**FRAGMENT STRONY:**
════════

Zgodnie z art. 156 § 5 kpk stronom postępowania, ich obrońcom i pełnomocnikom udostępnia się akta sprawy, umożliwia sporządzanie z nich odpisów i kopii oraz odpłatnie wydaje uwierzytelnione kopie i odpisy – pod warunkiem, iż nie sprzeciwia się temu potrzeba zabezpieczenia prawidłowego toku postępowania lub ochrony ważnego interesu państwa. Za zgodą prokuratora akta w toku postępowania przygotowawczego mogą być ponadto w wyjątkowych wypadkach udostępnione innym osobom.
Zagadnienie dostępu stron do akt postępowania ma istotne znaczenie z punktu widzenia zapewnienia standardu rzetelnego postępowania, w tym prawa do obrony i wielokrotnie było przedmiotem orzeczeń Europejskiego Trybunału Praw Człowieka w Strasburgu. Zgodnie z art. 6 Europejskiej Konwencji Praw Człowieka każdy oskarżony o popełnienie czynu zagrożonego karą ma prawo m.in. do posiadania odpowiedniego czasu i możliwości do przygotowania obrony, przez co rozumie się również dostęp do akt sprawy. Oskarżonym wedle tego przepisu jest także podejrzany w postępowaniu przygotowawczym. Dlatego przepis art. 156 § 5 kpk – w brzmieniu obowiązującym od dnia 2 czerwca 2014 r. – akcentuje, iż zasadą jest udostępnienie akt, a odmowa wymaga wykazania występującej w sprawie wyjątkowej przesłanki.

════════

**PODANE DANE:**
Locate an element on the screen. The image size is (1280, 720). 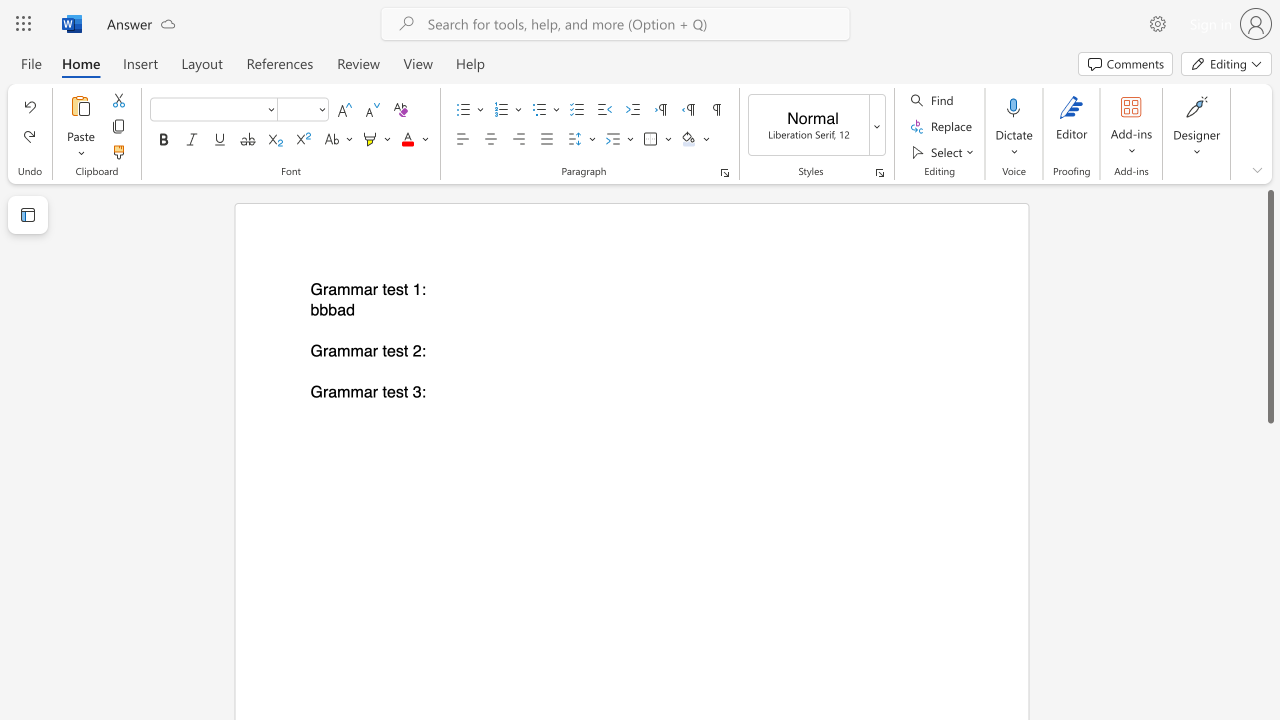
the scrollbar to move the page down is located at coordinates (1269, 550).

════════

**TREŚĆ ZADANIA:** Dopisz dalszy ciąg tekstu o dostępie stron do akt sprawy, zaczynając zaraz po jego ostatnim zdaniu.

**ODPOWIEDŹ:**
Pierwsza z tych przesłanek dotyczy sytuacji, w której udostępnienie akt zagrozi realizacji celów postępowania przygotowawczego wskazanych w art. 297 kpk, czyli ustaleniu, czy doszło do popełnienia badanego przestępstwa, wykryciu jego sprawcy, wyjaśnieniu okoliczności przestępstwa oraz zabezpieczeniu niezbędnych dowodów. Potrzeba zabezpieczenia prawidłowego toku postępowania może dotyczyć sytuacji, w której wiedza podejrzanego o wyniku czynności procesowych mogłaby zniweczyć kolejne czynności i dać mu – przykładowo – możliwość wpływania na świadka. Oczywistym jest także, iż osobie, co do której wydano postanowienie o przeszukaniu, nie udostępnia się akt sprawy, tak by nie mogła się do tego przeszukania zawczasu przygotować. Przykłady takie można oczywiście mnożyć.
Druga przesłanka odmowy, jaką jest ochrona ważnego interesu państwa nie została ani w ustawie procesowej, ani w orzecznictwie bliżej sprecyzowana. Nie chodzi tu tylko o zapewnienie tajności informacji niejawnych, bo takie informacje podlegają ochronie na podstawie odrębnej ustawy. Jednocześnie jednak nie można pojęcia tego interpretować rozszerzająco, podobnie jak innych przepisów ograniczających prawa obywatela, a do takich należy wyjątek od zasady udostępnienia akt.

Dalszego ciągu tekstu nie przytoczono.